## [Given instruction]
Format every line of the records below as a numbered list, omitting any blank lines.

>> Begin Dataset excerpts

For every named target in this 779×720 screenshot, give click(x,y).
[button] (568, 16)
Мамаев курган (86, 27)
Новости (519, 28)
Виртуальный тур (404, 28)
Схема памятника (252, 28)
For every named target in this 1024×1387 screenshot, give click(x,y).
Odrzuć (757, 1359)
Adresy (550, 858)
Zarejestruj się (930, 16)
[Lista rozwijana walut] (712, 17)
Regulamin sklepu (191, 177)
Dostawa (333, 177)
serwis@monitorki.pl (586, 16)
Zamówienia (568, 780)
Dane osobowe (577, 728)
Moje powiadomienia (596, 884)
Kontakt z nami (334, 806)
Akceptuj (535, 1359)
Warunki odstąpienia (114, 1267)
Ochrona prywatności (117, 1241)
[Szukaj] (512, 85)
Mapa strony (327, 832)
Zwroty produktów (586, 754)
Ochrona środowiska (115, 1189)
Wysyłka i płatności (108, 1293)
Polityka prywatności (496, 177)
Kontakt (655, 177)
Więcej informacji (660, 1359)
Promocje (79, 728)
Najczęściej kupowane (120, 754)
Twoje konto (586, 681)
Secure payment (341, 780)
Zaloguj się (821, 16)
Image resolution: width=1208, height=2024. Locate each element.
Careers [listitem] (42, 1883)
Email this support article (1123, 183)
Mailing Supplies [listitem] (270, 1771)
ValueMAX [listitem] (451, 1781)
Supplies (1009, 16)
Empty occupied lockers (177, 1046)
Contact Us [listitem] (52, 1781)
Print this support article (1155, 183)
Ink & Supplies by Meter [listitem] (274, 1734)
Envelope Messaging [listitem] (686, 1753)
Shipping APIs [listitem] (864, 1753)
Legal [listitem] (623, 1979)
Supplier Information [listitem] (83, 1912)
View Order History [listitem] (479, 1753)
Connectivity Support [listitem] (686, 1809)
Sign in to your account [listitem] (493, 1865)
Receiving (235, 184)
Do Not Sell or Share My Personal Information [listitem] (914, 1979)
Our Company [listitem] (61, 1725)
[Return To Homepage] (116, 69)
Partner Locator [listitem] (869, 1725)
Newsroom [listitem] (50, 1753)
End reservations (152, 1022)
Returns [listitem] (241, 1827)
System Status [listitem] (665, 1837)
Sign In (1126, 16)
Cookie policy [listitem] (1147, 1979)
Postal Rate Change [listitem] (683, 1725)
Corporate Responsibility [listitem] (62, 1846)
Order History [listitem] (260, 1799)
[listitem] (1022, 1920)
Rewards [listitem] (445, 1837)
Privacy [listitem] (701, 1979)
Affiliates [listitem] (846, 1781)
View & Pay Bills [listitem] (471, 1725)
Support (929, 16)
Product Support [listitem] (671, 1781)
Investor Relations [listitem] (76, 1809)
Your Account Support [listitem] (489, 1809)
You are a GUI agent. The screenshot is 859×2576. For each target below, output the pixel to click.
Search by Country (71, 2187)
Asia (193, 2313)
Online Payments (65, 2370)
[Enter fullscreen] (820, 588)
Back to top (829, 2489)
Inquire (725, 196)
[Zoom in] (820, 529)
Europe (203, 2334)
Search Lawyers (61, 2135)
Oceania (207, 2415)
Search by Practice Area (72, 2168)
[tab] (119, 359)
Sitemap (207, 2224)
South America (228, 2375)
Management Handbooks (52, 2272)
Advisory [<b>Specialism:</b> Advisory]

>> End Dataset excerpts

## [The output]
1. For every named target in this 779×720 screenshot, give click(x,y).
2. [button] (568, 16)
3. Мамаев курган (86, 27)
4. Новости (519, 28)
5. Виртуальный тур (404, 28)
6. Схема памятника (252, 28)
7. For every named target in this 1024×1387 screenshot, give click(x,y).
8. Odrzuć (757, 1359)
9. Adresy (550, 858)
10. Zarejestruj się (930, 16)
11. [Lista rozwijana walut] (712, 17)
12. Regulamin sklepu (191, 177)
13. Dostawa (333, 177)
14. serwis@monitorki.pl (586, 16)
15. Zamówienia (568, 780)
16. Dane osobowe (577, 728)
17. Moje powiadomienia (596, 884)
18. Kontakt z nami (334, 806)
19. Akceptuj (535, 1359)
20. Warunki odstąpienia (114, 1267)
21. Ochrona prywatności (117, 1241)
22. [Szukaj] (512, 85)
23. Mapa strony (327, 832)
24. Zwroty produktów (586, 754)
25. Ochrona środowiska (115, 1189)
26. Wysyłka i płatności (108, 1293)
27. Polityka prywatności (496, 177)
28. Kontakt (655, 177)
29. Więcej informacji (660, 1359)
30. Promocje (79, 728)
31. Najczęściej kupowane (120, 754)
32. Twoje konto (586, 681)
33. Secure payment (341, 780)
34. Zaloguj się (821, 16)
35. Image resolution: width=1208, height=2024. Locate each element.
36. Careers [listitem] (42, 1883)
37. Email this support article (1123, 183)
38. Mailing Supplies [listitem] (270, 1771)
39. ValueMAX [listitem] (451, 1781)
40. Supplies (1009, 16)
41. Empty occupied lockers (177, 1046)
42. Contact Us [listitem] (52, 1781)
43. Print this support article (1155, 183)
44. Ink & Supplies by Meter [listitem] (274, 1734)
45. Envelope Messaging [listitem] (686, 1753)
46. Shipping APIs [listitem] (864, 1753)
47. Legal [listitem] (623, 1979)
48. Supplier Information [listitem] (83, 1912)
49. View Order History [listitem] (479, 1753)
50. Connectivity Support [listitem] (686, 1809)
51. Sign in to your account [listitem] (493, 1865)
52. Receiving (235, 184)
53. Do Not Sell or Share My Personal Information [listitem] (914, 1979)
54. Our Company [listitem] (61, 1725)
55. [Return To Homepage] (116, 69)
56. Partner Locator [listitem] (869, 1725)
57. Newsroom [listitem] (50, 1753)
58. End reservations (152, 1022)
59. Returns [listitem] (241, 1827)
60. System Status [listitem] (665, 1837)
61. Sign In (1126, 16)
62. Cookie policy [listitem] (1147, 1979)
63. Postal Rate Change [listitem] (683, 1725)
64. Corporate Responsibility [listitem] (62, 1846)
65. Order History [listitem] (260, 1799)
66. [listitem] (1022, 1920)
67. Rewards [listitem] (445, 1837)
68. Privacy [listitem] (701, 1979)
69. Affiliates [listitem] (846, 1781)
70. View & Pay Bills [listitem] (471, 1725)
71. Support (929, 16)
72. Product Support [listitem] (671, 1781)
73. Investor Relations [listitem] (76, 1809)
74. Your Account Support [listitem] (489, 1809)
75. You are a GUI agent. The screenshot is 859×2576. For each target below, output the pixel to click.
76. Search by Country (71, 2187)
77. Asia (193, 2313)
78. Online Payments (65, 2370)
79. [Enter fullscreen] (820, 588)
80. Back to top (829, 2489)
81. Inquire (725, 196)
82. [Zoom in] (820, 529)
83. Europe (203, 2334)
84. Search Lawyers (61, 2135)
85. Oceania (207, 2415)
86. Search by Practice Area (72, 2168)
87. [tab] (119, 359)
88. Sitemap (207, 2224)
89. South America (228, 2375)
90. Management Handbooks (52, 2272)
91. Advisory [<b>Specialism:</b> Advisory]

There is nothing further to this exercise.